On distingue particulièrement quatre grandes périodes dans sa production artistique.
La première qui s’étend de 1884 à 1893 se caractérise par des productions en plein air, proche de l’impressionnisme. La deuxième, 1894-1899, est empreinte de stylisation décorative et de vues urbaines nocturnes qui le rapproche du mouvement symboliste des Nabis. La troisième, entre 1900 et 1908, est plus lumineuse et radieuse. Le modelé des motifs s’articule tout autour de son travail sur la lumière. Enfin, la quatrième et dernière période, qui s’étend jusqu’au décès du peintre, sera singularisée par un retour au naturalisme classique.
Comme de nombreux artistes de son temps, Lacoste effectue plusieurs voyages à Londres entre 1894 et 1897. Il y réside chez l’écrivain Hubert Crackanthorpe rencontré chez Francis Jammes. L’atmosphère brumeuse et enfumée qui règne à l’époque sur la ville industrielle est captivante pour étudier les jeux de lumière fantomatique qui se reflète dans la Tamise. Lacoste étudie aussi avec attention les œuvres de Turner, et particulièrement ses aquarelles vénitiennes dans lesquelles il perçoit des sentiments de joie ou de tristesse, de calme ou d’agitation. Les mêmes sentiments nous saisissent devant les paysages de Lacoste.

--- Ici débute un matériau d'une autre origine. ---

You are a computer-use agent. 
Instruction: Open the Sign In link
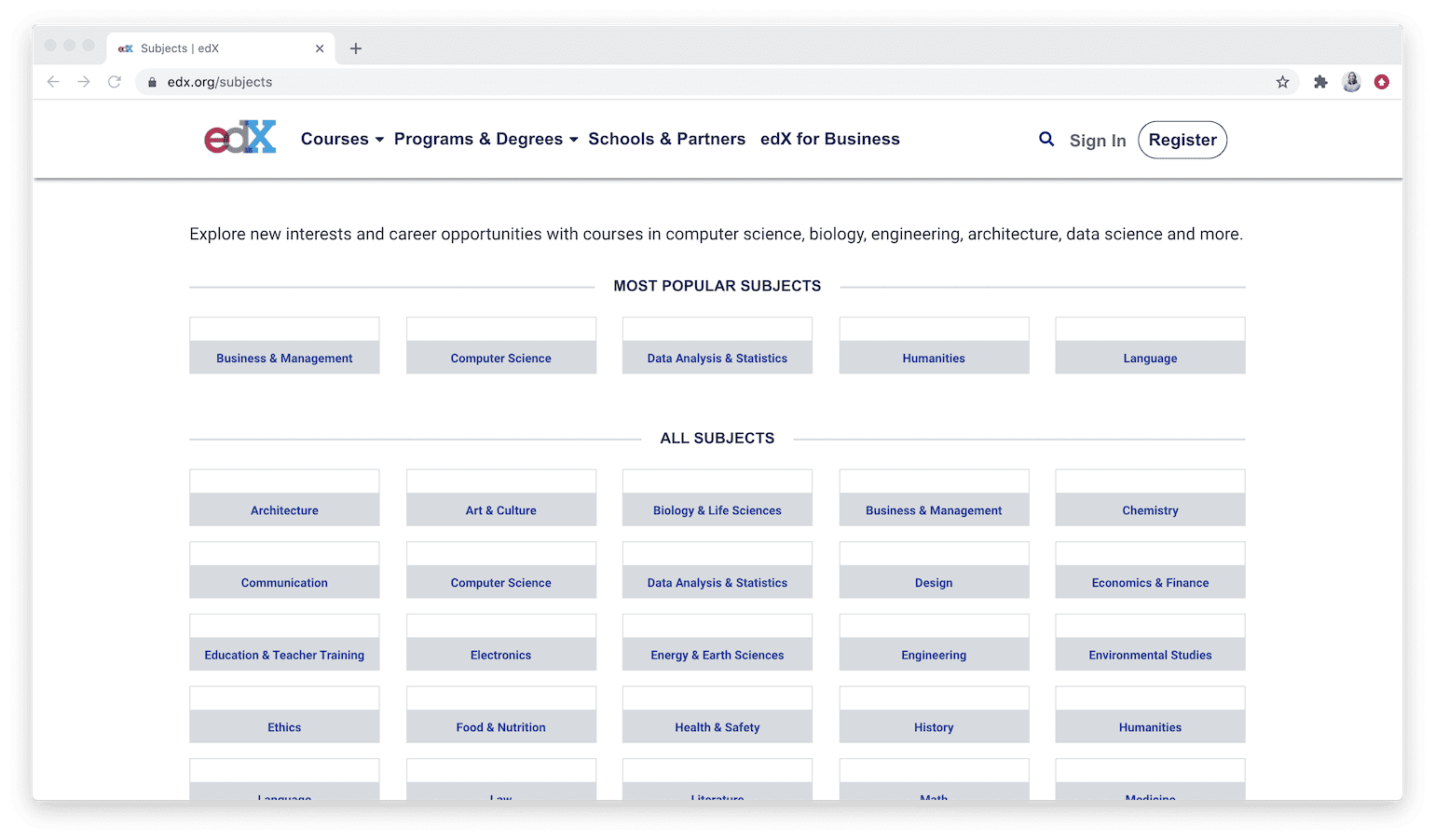[1097, 140]
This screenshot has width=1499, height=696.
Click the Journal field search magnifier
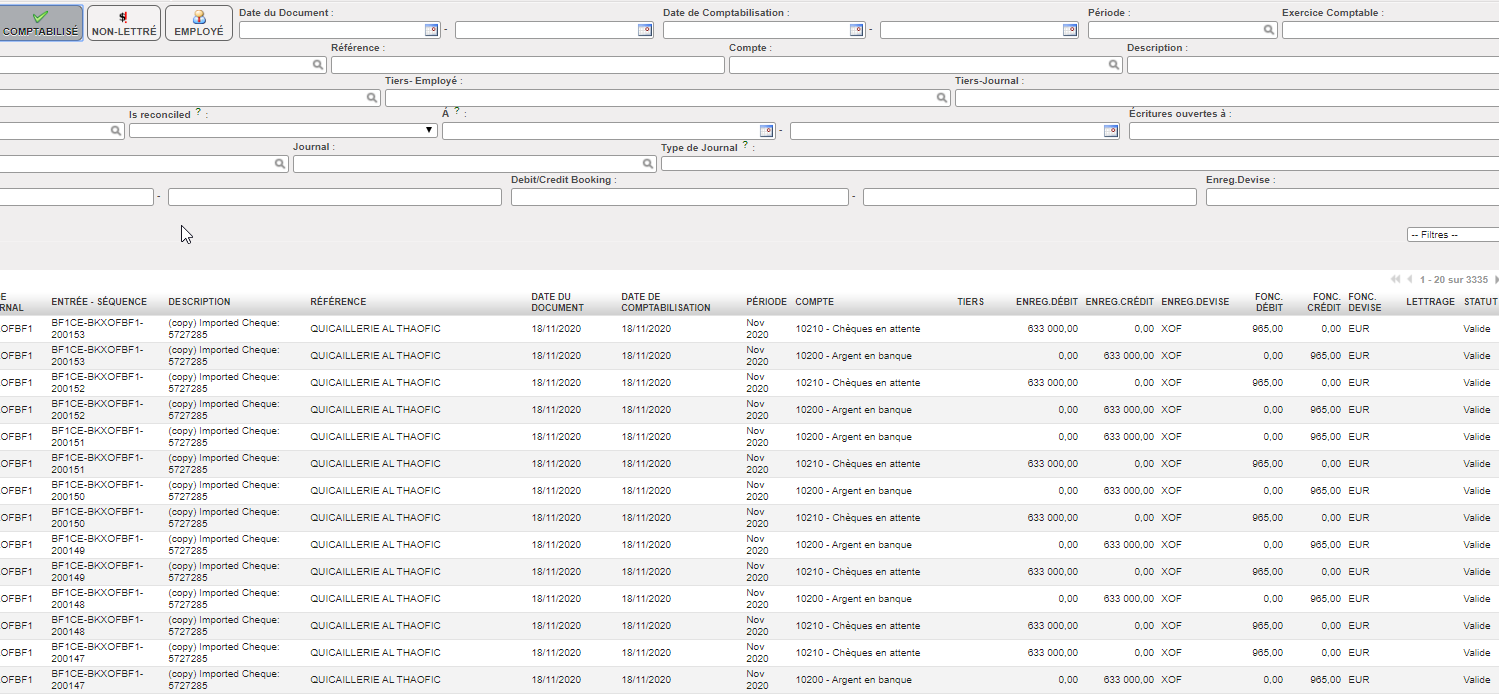coord(648,164)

Le jeune peintre expose pour la première fois au Salon des Cent en octobre 1898 à Paris, puis au Salon des Indépendants de 1901 à 1914 et régulièrement au Salon d’Automne de 1903 à 1956. Grâce à Gide, il rencontre le marchand Druet qui le soutient et l’exposera chaque année de 1904 à 1938. Sa première exposition individuelle à la Galerie Druet rassemble 86 œuvres en janvier 1905. Le travail de Charles Lacoste est également montré en Europe et particulièrement lors du Salon de la Libre Esthétique à Bruxelles en 1907, et au Salon de la Toison d’Or l’année suivante à Moscou. Il recevra aussi des commandes de l’État pour la décoration de l’escalier est du Palais du Sénat en 1928 et une peinture murale pour le Museum d’histoire naturelle de Toulouse en 1930.

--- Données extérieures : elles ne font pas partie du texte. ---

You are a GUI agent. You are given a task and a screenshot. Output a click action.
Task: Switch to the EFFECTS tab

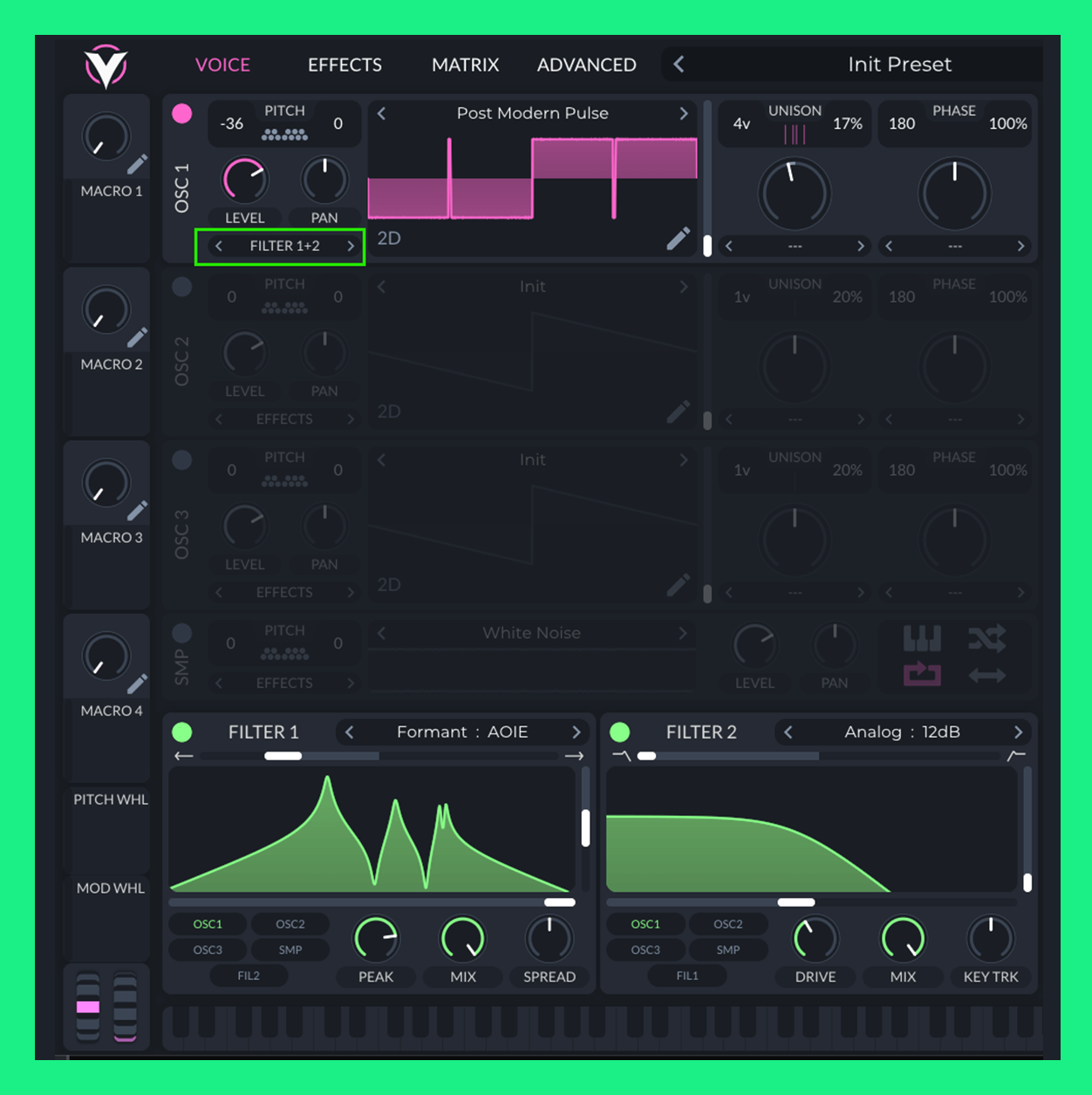345,65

Malgré des critiques souvent fort élogieuses et ses premiers succès obtenus dans les années 1906-1908, son œuvre tombe peu à peu dans l’oubli à la fin des années 30. Partageant depuis de longues années sa vie entre le Béarn et Paris, Lacoste se retire définitivement dans sa maison de Pradies en 1939. Il peint toujours et écrit beaucoup. En 1952, il débute la rédaction de ses Notes sur la Peinture, véritable testament artistique et spirituel, qu’il achève en 1958.
Ce n’est qu’à la faveur de l’exposition de 1971 sur les 2000 ans de la ville de Bordeaux que certaines de ses toiles furent redécouvertes, puis mises en regard de celles de ses illustres contemporains, les peintres des mouvements nabi et symboliste.